Saat mereka melangkah masuk, sejumlah mata langsung tertuju ke arah mereka. Dua remaja berdebu, lusuh, dan tampak kelelahan. Beberapa petualang berbisik sambil menyipitkan mata, seolah mencoba menebak apakah mereka tersesat... Atau mencari masalah.
Tak butuh waktu lama sebelum seseorang berdiri menghadang mereka. Seorang pria tinggi besar dengan rompi kulit, wajah penuh bekas luka, dan bau alkohol yang menyengat menatap mereka dengan sinis. Ia adalah penjaga resepsionis Guild—dan tampaknya sudah terlalu sering menghadapi orang-orang aneh.
“Hei, ini bukan tempat untuk anak-anak. Kalian tersesat ya?” gumamnya sambil menyilangkan tangan.
Sho hendak menjawab, tapi Aria lebih dulu maju satu langkah. “Kami tidak tersesat. Kami ingin mendaftar.”
Petualang di sekitar mulai bersiul dan tertawa mendengar pernyataan itu. Seorang pria bertopi bulu berteriak, “Hoo, bocah-bocah desa mau jadi pahlawan!”
Aria menahan nafas. “Kami berdua baru saja mengalahkan seekor Invader. Di luar kota ini. Sendirian!”
Tawa meledak lebih keras.
“HAH?!”
“Kau mendengarnya? Mereka mengalahlan Invader! Dua bocah!”
Penjaga Guild bahkan tertawa terbahak. “Kau seharusnya jadi pendongeng saja, bukan petualang.”
Wajah Aria mulai memerah, antara kesal dan tersinggung. Ia hendak membuka mulut lagi, tapi—
Sebuah tangan menepuk bahunya. Sho, dengan ekspresi tenang, melangkah ke depan. Ia tak berkata sepatah kata pun.
Dengan gerakan halus, ia membuka telapak tangannya.

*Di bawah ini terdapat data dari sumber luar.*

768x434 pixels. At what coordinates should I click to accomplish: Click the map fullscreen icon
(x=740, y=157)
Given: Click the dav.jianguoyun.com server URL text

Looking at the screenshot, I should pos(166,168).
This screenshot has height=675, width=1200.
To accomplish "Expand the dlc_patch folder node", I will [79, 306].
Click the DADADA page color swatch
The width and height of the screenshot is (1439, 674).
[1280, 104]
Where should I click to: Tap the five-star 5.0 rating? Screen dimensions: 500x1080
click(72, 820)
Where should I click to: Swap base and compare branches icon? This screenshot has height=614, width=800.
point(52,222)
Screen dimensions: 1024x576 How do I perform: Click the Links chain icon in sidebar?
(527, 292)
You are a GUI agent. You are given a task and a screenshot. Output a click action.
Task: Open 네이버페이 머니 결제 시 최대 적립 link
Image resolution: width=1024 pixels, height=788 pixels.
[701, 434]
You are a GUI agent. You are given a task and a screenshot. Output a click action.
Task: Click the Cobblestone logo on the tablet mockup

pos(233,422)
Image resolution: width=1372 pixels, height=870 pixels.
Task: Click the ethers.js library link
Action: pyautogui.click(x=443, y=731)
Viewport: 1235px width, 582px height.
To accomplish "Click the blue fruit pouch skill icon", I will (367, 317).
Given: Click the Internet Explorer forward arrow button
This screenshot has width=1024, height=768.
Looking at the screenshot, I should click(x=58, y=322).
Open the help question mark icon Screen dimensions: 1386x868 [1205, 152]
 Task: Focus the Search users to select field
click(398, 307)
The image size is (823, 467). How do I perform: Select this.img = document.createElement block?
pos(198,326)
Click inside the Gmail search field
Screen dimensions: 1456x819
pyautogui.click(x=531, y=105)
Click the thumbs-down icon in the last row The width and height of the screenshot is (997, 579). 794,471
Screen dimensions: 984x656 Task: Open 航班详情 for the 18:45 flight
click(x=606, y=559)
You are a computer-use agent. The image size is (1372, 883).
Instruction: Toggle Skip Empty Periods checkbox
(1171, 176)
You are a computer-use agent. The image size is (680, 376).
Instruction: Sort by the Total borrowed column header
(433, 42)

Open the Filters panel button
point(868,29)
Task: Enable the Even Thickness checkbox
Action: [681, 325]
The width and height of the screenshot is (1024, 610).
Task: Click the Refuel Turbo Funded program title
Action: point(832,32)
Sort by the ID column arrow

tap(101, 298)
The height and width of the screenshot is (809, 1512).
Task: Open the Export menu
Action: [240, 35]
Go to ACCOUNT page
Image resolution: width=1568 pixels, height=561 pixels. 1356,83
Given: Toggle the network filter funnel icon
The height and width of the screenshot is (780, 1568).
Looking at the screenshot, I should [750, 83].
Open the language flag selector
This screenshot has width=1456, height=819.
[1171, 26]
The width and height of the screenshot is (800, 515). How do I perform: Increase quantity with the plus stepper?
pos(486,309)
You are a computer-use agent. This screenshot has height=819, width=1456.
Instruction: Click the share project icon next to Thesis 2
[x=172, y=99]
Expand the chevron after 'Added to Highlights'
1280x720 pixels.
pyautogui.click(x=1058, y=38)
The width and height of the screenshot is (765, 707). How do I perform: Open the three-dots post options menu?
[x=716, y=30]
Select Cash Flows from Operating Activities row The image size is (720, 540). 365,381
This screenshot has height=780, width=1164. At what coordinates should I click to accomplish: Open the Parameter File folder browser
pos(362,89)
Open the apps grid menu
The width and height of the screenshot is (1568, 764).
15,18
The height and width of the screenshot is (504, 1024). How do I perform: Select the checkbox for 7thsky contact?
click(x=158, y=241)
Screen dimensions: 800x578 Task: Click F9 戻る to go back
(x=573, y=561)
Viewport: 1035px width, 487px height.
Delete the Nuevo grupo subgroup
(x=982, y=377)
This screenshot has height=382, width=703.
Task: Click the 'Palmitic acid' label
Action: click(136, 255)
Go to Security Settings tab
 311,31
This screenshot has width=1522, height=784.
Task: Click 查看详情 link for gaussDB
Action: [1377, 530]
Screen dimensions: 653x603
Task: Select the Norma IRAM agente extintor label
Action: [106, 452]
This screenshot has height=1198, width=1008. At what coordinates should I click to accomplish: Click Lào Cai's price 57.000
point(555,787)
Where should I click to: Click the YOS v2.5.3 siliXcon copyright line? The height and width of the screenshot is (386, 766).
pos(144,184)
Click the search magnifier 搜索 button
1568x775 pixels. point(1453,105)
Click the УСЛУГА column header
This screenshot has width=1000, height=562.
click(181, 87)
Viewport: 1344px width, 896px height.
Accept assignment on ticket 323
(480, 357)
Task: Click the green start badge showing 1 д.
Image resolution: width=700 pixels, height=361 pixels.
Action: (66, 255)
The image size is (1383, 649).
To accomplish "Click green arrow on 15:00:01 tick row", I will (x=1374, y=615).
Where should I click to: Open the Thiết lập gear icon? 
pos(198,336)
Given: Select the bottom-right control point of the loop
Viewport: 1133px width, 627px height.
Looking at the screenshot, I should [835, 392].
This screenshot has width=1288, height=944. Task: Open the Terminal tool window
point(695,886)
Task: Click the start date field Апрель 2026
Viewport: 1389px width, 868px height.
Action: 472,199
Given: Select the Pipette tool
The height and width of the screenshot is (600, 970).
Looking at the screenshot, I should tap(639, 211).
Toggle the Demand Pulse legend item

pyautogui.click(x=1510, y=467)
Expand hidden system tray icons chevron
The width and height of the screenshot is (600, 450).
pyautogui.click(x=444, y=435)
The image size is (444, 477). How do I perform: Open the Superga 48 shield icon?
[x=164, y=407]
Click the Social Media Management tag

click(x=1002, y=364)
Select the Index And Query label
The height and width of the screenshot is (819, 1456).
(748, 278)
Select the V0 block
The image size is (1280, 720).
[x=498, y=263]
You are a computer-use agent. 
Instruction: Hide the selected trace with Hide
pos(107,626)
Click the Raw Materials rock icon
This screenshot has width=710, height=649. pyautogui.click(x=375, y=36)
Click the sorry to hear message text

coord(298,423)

Tas akar yang sejak tadi tergantung di pinggangnya luruh ke lantai, hancur menjadi daun dan tanah. Dan dari sela-sela itu—
Sebuah kepala terhempas ke lantai Guild.
Seketika, ruangan terdiam. Kepala Invader itu, abu-abu keunguan dengan kulit keras seperti batu pecah, tampak jelas tak bernyawa. Lehernya sobek bersih, dan bekas tusukan logam menghiasi pelipis kirinya.
Kristal deteksi yang tergantung di langit-langit Guild bereaksi seketika, memancarkan cahaya biru redup—dan berdenyut cepat.
“Invader terdeteksi,” gumam seseorang lirih.
Semua mata kini terfokus. Bukan lagi pada tawa, bukan cemoohan. Tapi keterkejutan. Sebagian mulut terbuka, sebagian lainnya diam membeku.
Lalu...
Tepuk tangan.
Pelan. Berat.
Dari lantai atas Guild, seorang pria turun melalui tangga kayu yang sedikit berderit. Ia tampak berusia sekitar empat puluhan, dengan rambut abu-abu yang disisir rapi ke belakang, janggut tipis, dan mantel hijau tua khas petinggi Guild. Wajahnya tenang, tapi sorot matanya mengamati tajam seperti burung pemangsa.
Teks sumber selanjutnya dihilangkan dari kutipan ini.